INFORMATION SHOWN
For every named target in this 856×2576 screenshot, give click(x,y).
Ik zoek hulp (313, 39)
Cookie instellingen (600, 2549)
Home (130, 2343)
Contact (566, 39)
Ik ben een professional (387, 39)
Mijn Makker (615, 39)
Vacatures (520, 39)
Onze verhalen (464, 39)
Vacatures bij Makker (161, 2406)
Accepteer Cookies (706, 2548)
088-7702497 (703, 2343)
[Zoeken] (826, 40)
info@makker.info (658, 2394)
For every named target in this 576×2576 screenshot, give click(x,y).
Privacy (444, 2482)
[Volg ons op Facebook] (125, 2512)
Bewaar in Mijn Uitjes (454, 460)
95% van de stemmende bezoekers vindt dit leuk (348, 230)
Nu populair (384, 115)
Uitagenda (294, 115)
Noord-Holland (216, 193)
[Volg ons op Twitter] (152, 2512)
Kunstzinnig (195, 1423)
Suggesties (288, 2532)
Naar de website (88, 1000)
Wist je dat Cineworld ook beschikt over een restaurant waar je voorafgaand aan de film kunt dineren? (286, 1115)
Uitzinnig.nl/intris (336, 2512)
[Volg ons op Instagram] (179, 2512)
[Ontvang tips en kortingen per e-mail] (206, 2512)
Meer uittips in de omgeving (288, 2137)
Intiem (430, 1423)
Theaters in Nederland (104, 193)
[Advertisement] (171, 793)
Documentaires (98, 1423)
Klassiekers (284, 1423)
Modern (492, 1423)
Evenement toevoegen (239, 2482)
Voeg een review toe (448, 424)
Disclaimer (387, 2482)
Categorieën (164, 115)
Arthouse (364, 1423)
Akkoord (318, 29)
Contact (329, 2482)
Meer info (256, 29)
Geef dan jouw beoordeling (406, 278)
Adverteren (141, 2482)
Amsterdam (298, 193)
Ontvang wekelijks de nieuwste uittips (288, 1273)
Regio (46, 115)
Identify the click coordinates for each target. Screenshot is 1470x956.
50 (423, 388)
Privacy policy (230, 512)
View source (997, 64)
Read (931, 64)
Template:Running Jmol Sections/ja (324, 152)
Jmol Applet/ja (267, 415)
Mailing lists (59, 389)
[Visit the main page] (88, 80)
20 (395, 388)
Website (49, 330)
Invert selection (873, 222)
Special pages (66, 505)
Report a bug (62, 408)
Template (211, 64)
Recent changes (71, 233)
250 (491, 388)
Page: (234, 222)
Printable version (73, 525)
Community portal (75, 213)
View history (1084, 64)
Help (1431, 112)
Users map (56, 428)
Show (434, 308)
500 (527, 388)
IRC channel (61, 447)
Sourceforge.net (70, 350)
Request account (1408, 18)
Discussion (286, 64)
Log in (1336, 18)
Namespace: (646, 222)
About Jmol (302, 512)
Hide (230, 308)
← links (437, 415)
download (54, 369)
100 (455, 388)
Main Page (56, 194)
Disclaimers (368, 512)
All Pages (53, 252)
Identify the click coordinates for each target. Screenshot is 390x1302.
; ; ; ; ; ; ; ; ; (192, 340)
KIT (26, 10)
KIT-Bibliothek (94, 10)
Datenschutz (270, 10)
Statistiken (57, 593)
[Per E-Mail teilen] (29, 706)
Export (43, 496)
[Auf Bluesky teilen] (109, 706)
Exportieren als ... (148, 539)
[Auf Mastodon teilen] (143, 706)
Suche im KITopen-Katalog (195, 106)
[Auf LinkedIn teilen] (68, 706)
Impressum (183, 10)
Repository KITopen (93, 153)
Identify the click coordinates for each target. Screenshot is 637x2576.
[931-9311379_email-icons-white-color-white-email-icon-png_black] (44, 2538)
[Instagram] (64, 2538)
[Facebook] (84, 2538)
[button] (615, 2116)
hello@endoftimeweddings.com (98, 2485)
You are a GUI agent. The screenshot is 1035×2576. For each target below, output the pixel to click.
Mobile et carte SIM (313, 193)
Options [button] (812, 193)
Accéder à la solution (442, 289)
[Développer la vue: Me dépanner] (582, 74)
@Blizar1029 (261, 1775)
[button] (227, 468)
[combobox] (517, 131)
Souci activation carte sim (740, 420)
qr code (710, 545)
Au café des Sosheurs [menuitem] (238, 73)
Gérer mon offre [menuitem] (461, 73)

YOUR OBJECTIVE
When a line in the records holds the string "teilen", copy that line.

PROBLEM SOLUTION
[Per E-Mail teilen] (29, 706)
[Auf Bluesky teilen] (109, 706)
[Auf Mastodon teilen] (143, 706)
[Auf LinkedIn teilen] (68, 706)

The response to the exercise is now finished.